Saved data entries
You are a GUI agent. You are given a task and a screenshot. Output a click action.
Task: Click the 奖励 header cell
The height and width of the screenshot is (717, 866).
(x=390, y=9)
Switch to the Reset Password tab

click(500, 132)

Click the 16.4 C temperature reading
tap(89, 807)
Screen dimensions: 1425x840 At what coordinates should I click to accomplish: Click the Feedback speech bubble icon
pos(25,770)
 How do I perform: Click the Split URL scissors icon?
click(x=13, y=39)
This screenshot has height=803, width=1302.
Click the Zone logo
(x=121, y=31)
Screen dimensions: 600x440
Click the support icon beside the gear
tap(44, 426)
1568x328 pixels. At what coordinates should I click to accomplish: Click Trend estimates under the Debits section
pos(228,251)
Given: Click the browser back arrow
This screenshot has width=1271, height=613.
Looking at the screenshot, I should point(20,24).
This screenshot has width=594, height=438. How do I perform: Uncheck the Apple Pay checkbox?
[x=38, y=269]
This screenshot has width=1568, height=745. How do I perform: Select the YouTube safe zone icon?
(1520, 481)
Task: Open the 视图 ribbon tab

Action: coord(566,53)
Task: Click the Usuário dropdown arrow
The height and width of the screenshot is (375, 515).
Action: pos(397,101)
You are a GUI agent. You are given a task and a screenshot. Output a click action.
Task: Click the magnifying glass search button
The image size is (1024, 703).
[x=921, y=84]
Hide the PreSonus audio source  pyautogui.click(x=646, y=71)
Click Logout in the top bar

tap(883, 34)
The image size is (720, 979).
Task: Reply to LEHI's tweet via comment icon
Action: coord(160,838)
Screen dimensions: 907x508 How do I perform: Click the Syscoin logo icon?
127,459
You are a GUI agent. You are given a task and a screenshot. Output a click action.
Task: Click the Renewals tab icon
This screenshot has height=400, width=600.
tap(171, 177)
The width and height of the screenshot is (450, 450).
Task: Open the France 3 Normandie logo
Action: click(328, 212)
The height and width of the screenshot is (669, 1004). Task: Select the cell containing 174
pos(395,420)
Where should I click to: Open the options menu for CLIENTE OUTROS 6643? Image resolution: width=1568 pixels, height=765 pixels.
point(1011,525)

# Problem to work on
Copy the lines above exactly, leaving every word as it is.

# Output for this task
You are a GUI agent. You are given a task and a screenshot. Output a click action.
Task: Click the 奖励 header cell
The height and width of the screenshot is (717, 866).
(x=390, y=9)
Switch to the Reset Password tab

click(500, 132)

Click the 16.4 C temperature reading
tap(89, 807)
Screen dimensions: 1425x840 At what coordinates should I click to accomplish: Click the Feedback speech bubble icon
pos(25,770)
 How do I perform: Click the Split URL scissors icon?
click(x=13, y=39)
This screenshot has height=803, width=1302.
Click the Zone logo
(x=121, y=31)
Screen dimensions: 600x440
Click the support icon beside the gear
tap(44, 426)
1568x328 pixels. At what coordinates should I click to accomplish: Click Trend estimates under the Debits section
pos(228,251)
Given: Click the browser back arrow
This screenshot has width=1271, height=613.
Looking at the screenshot, I should point(20,24).
This screenshot has width=594, height=438. How do I perform: Uncheck the Apple Pay checkbox?
[x=38, y=269]
This screenshot has width=1568, height=745. How do I perform: Select the YouTube safe zone icon?
(1520, 481)
Task: Open the 视图 ribbon tab

Action: coord(566,53)
Task: Click the Usuário dropdown arrow
The height and width of the screenshot is (375, 515).
Action: pos(397,101)
You are a GUI agent. You are given a task and a screenshot. Output a click action.
Task: Click the magnifying glass search button
The image size is (1024, 703).
[x=921, y=84]
Hide the PreSonus audio source  pyautogui.click(x=646, y=71)
Click Logout in the top bar

tap(883, 34)
The image size is (720, 979).
Task: Reply to LEHI's tweet via comment icon
Action: coord(160,838)
Screen dimensions: 907x508 How do I perform: Click the Syscoin logo icon?
127,459
You are a GUI agent. You are given a task and a screenshot. Output a click action.
Task: Click the Renewals tab icon
This screenshot has height=400, width=600.
tap(171, 177)
The width and height of the screenshot is (450, 450).
Task: Open the France 3 Normandie logo
Action: click(328, 212)
The height and width of the screenshot is (669, 1004). Task: Select the cell containing 174
pos(395,420)
Where should I click to: Open the options menu for CLIENTE OUTROS 6643? Image resolution: width=1568 pixels, height=765 pixels.
point(1011,525)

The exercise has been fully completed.